How do the lines below between the ones holding "[Devises vs Dirham" and "International (1125, 66)", inclusive, read? Give them again exactly, with no other lines.

-- Records for this exercise follows --

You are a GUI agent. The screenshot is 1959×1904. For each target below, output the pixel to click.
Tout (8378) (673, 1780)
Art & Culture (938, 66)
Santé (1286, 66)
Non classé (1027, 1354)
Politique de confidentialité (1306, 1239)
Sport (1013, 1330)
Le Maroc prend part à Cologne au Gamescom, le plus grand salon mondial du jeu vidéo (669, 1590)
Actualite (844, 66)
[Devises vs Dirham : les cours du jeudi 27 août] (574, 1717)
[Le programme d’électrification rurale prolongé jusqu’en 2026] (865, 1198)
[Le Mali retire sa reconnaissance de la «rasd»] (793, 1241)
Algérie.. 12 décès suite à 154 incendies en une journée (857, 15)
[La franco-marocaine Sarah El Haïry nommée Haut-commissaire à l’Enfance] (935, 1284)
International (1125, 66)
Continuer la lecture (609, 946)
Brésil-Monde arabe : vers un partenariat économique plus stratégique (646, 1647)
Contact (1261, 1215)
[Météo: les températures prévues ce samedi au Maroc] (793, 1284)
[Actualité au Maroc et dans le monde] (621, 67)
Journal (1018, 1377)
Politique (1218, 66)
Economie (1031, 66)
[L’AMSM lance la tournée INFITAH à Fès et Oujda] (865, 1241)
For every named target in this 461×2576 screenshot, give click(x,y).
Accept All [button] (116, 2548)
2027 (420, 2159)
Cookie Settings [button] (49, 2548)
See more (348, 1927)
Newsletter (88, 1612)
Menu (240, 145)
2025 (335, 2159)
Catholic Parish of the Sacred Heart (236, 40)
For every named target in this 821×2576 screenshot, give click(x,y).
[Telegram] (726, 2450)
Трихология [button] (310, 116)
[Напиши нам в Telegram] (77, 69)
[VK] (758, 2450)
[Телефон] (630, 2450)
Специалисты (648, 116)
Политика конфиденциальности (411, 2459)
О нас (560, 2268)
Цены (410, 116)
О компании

-- Records for this exercise concluded --

Written answer –
[Devises vs Dirham : les cours du jeudi 27 août] (574, 1717)
[Le programme d’électrification rurale prolongé jusqu’en 2026] (865, 1198)
[Le Mali retire sa reconnaissance de la «rasd»] (793, 1241)
Algérie.. 12 décès suite à 154 incendies en une journée (857, 15)
[La franco-marocaine Sarah El Haïry nommée Haut-commissaire à l’Enfance] (935, 1284)
International (1125, 66)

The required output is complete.